(Dataset entries)
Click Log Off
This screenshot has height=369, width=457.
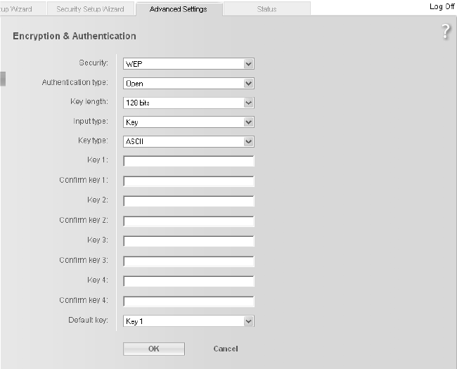coord(442,6)
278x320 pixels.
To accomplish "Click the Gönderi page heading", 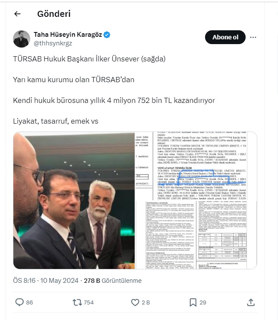I will click(54, 14).
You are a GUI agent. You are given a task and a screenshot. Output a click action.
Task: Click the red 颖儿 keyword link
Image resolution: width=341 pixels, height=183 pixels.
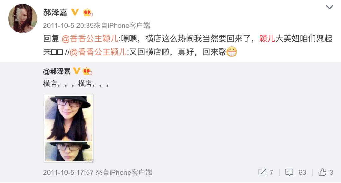(267, 39)
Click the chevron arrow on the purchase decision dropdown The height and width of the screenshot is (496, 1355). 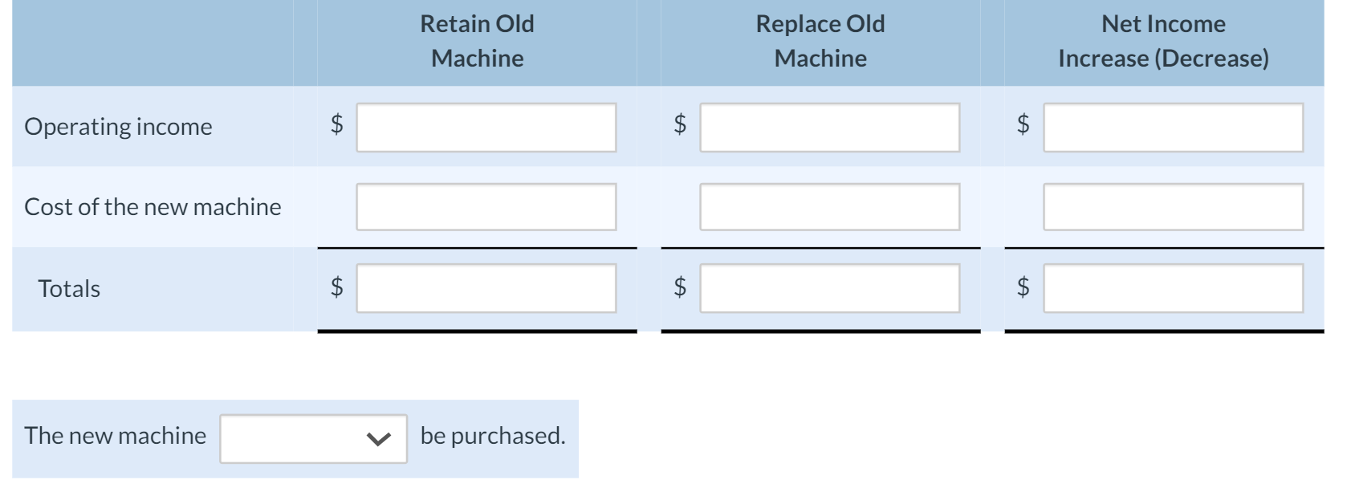(378, 437)
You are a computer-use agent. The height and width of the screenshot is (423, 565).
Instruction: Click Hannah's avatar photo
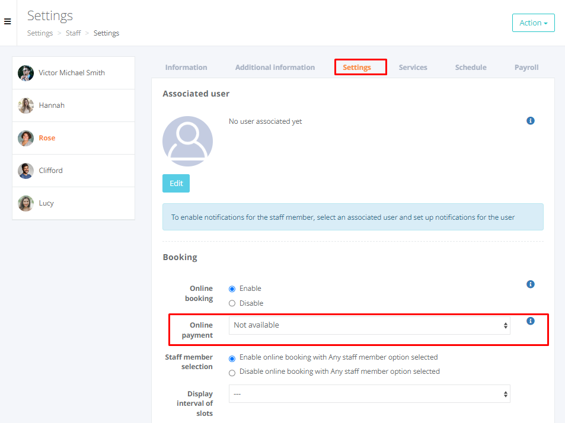(x=25, y=105)
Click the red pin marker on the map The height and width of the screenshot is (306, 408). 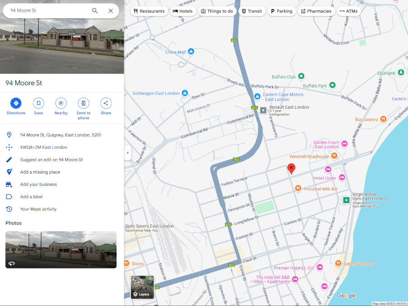pyautogui.click(x=291, y=169)
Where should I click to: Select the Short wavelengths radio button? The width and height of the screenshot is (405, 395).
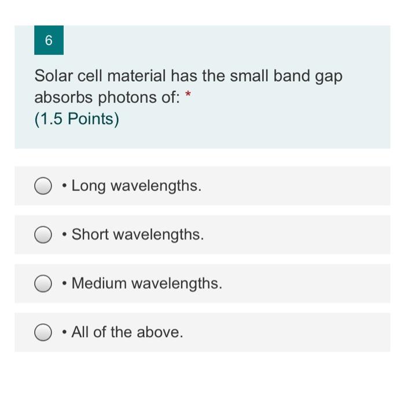pos(43,235)
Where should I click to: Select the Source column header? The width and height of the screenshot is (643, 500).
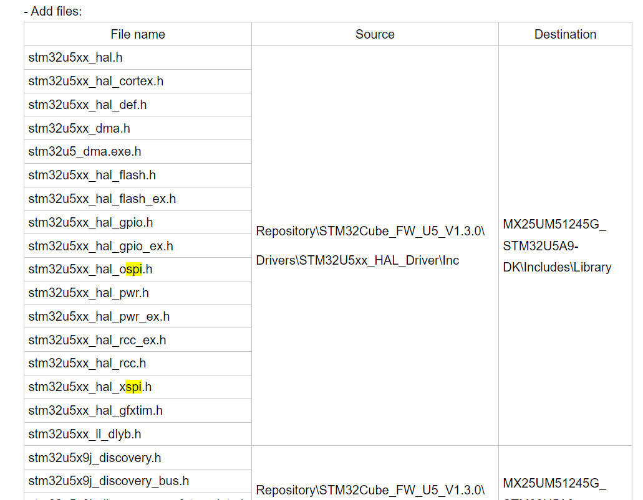pos(374,34)
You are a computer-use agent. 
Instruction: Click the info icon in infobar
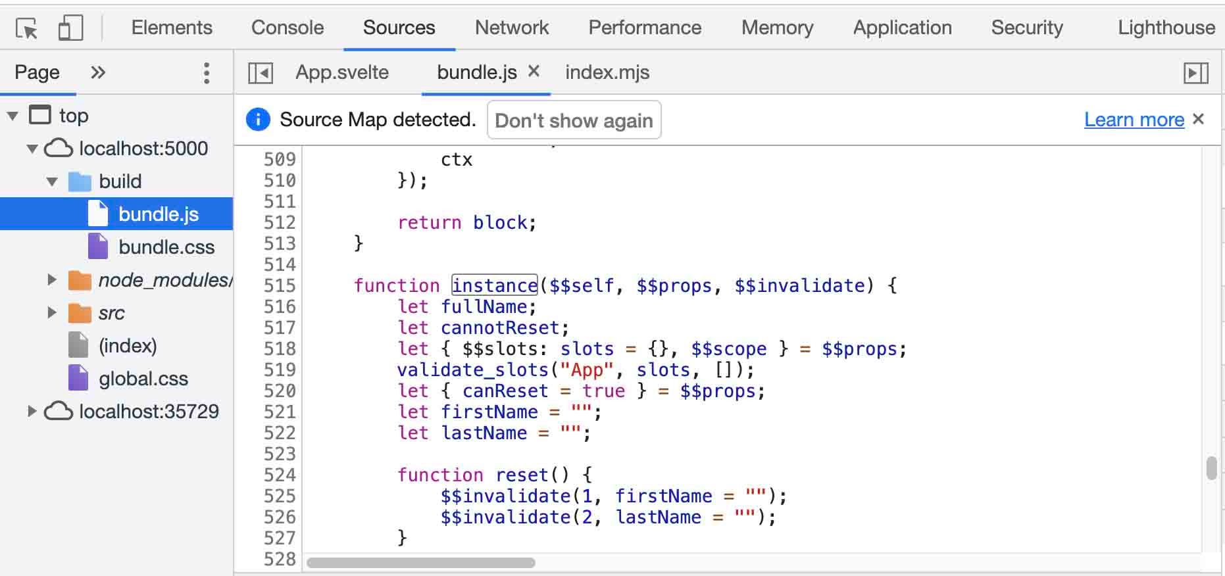(x=258, y=120)
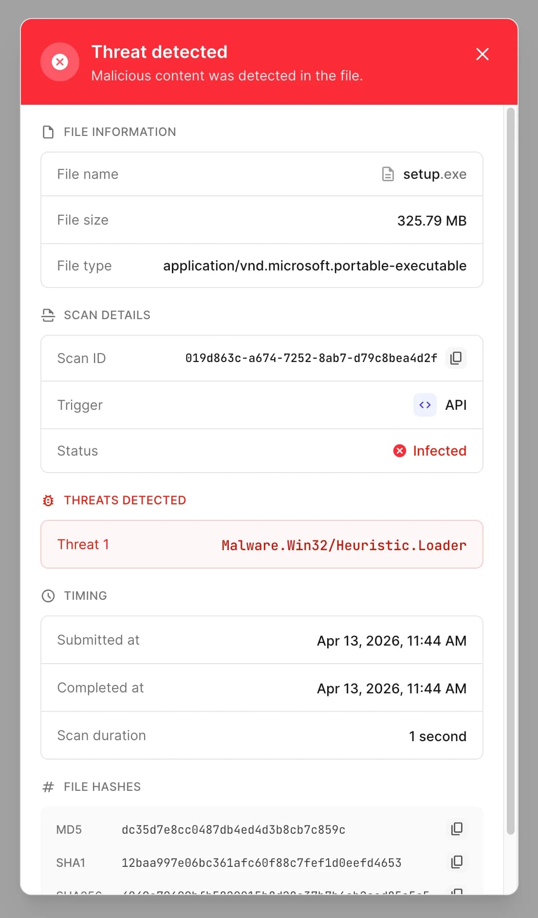Viewport: 538px width, 918px height.
Task: Click the error icon in the red banner
Action: 59,62
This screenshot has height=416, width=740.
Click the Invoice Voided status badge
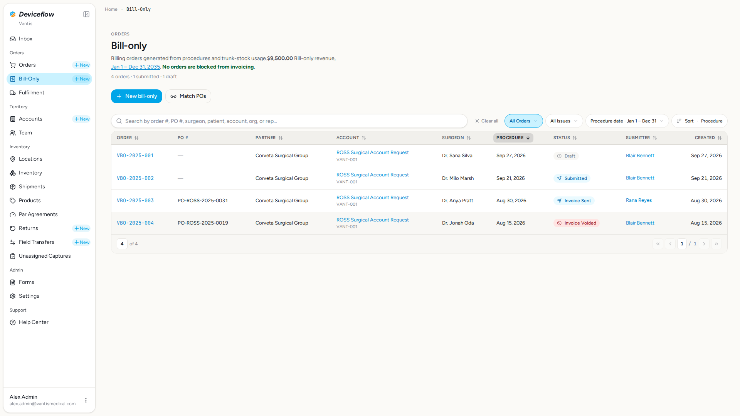(576, 223)
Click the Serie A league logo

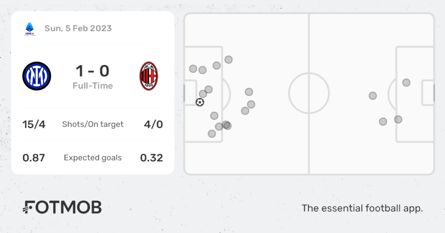pyautogui.click(x=30, y=29)
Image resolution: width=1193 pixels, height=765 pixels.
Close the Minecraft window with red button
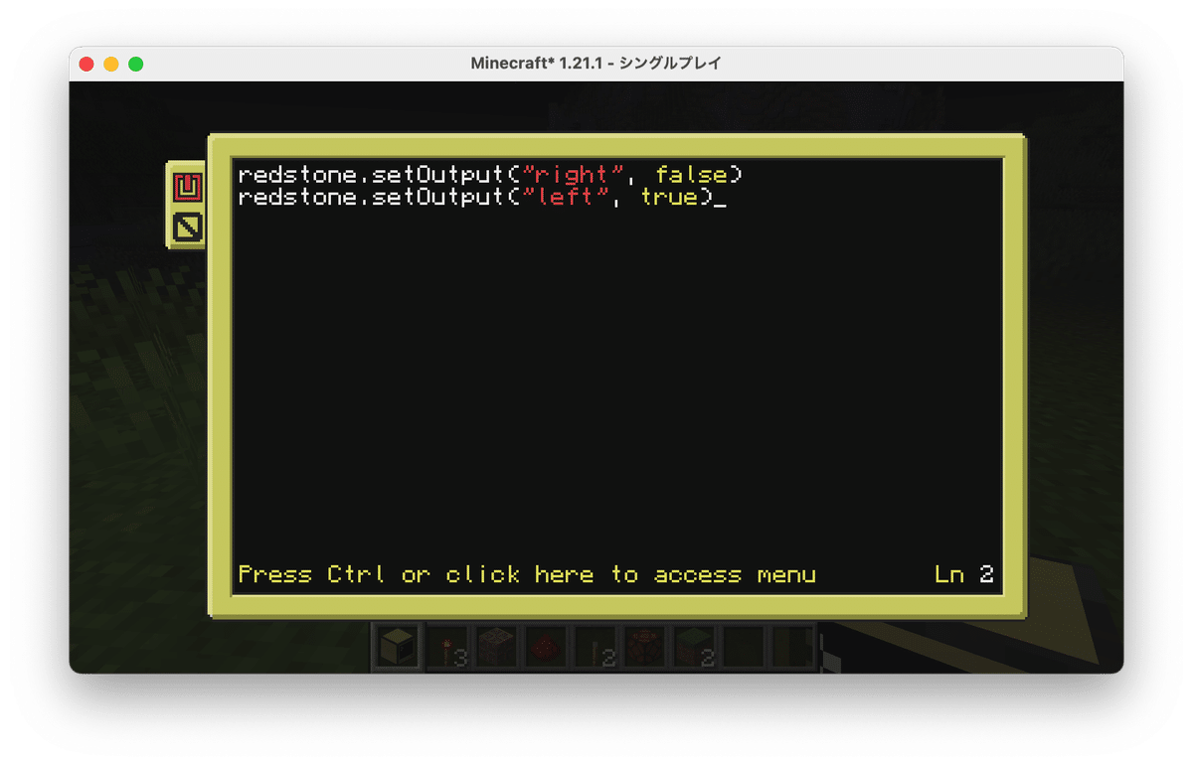tap(86, 64)
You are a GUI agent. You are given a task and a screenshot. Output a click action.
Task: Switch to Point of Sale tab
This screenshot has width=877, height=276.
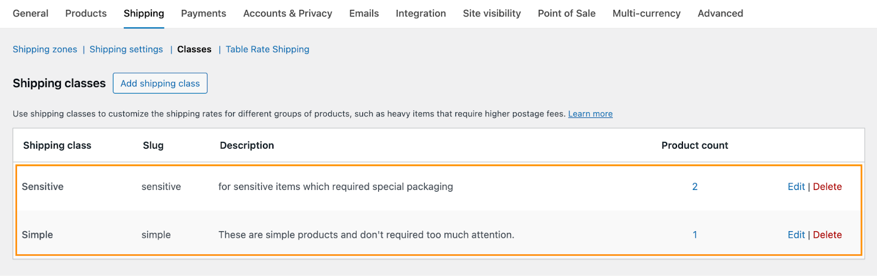pyautogui.click(x=567, y=14)

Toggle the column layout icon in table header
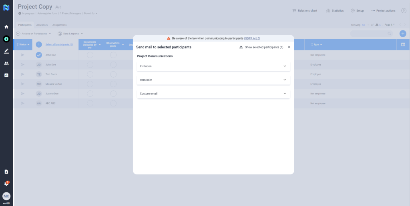403,44
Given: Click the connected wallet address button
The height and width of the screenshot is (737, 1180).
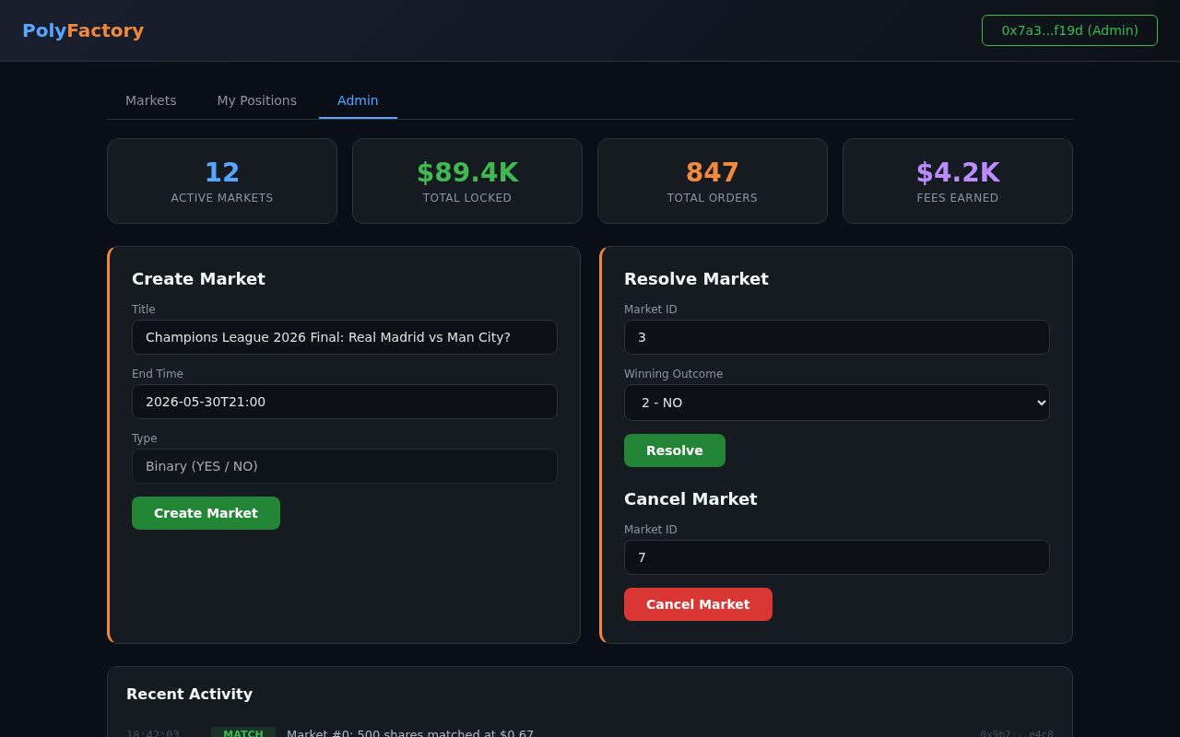Looking at the screenshot, I should (1069, 29).
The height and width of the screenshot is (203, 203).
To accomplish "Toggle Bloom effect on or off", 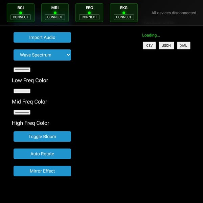I will tap(42, 136).
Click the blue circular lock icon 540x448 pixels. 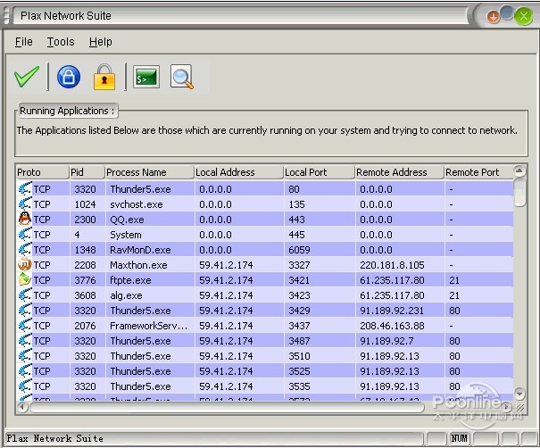tap(69, 77)
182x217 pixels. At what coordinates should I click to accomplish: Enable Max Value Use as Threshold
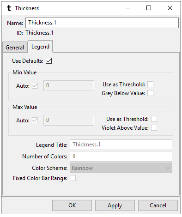click(154, 119)
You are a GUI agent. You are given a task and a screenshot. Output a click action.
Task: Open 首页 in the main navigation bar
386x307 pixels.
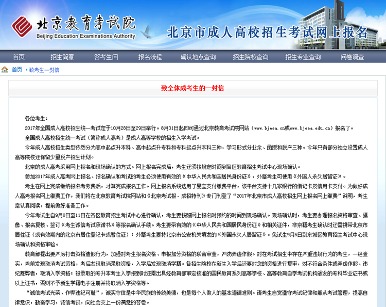(x=19, y=57)
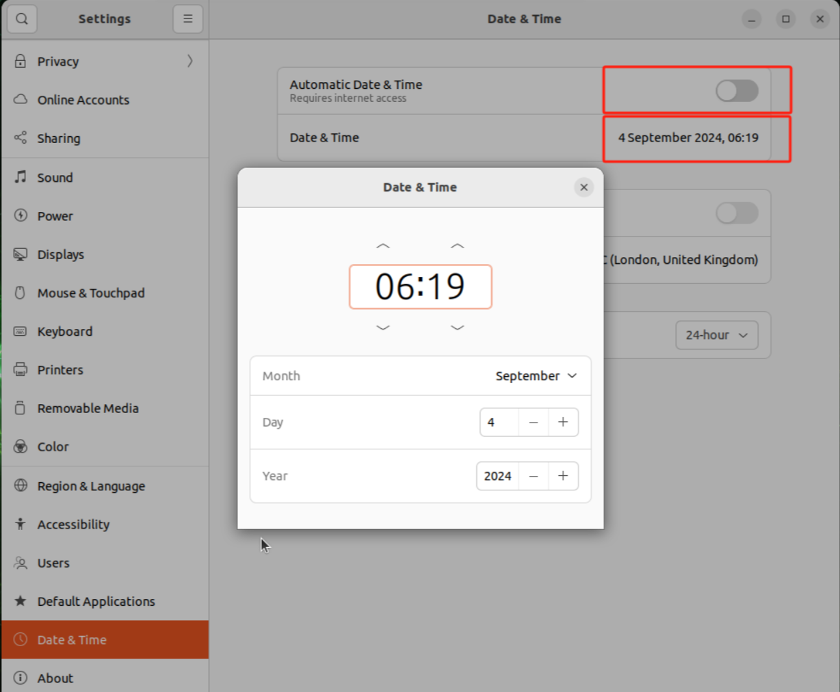
Task: Click the 06:19 time entry box
Action: click(420, 287)
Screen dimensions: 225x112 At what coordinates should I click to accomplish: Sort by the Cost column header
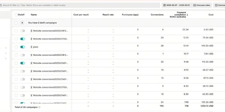[211, 15]
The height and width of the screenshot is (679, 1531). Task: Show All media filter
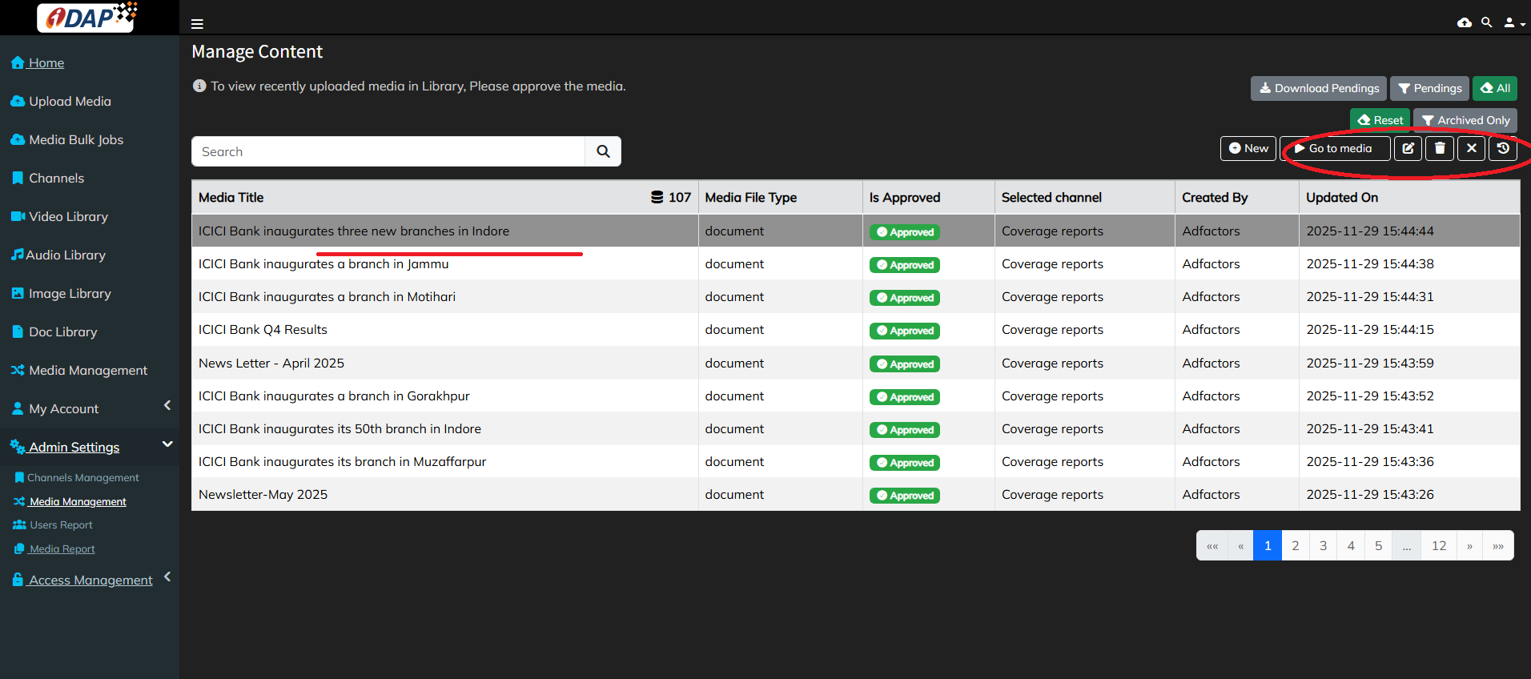tap(1495, 88)
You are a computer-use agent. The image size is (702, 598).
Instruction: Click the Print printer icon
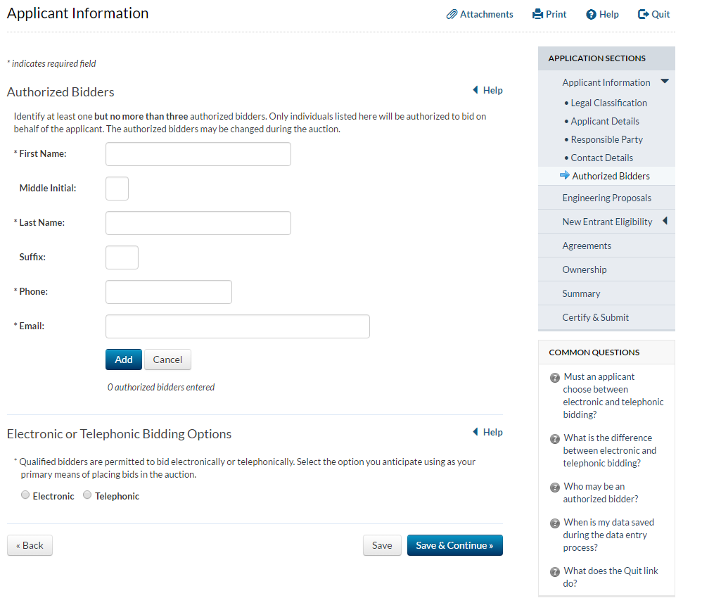point(538,14)
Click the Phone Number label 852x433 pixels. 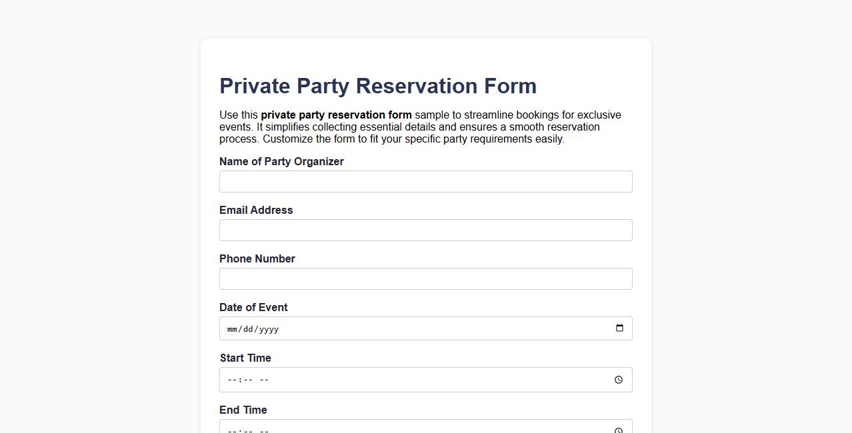257,258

- [What to work on]
Scan the records above for the string "computer", then copy each line where it turns up.

- [Solution to the exercise]
You are a computer-use agent. The height and width of the screenshot is (423, 565).
You are a computer-use agent. 
You are a computer-use agent. The image size is (702, 598).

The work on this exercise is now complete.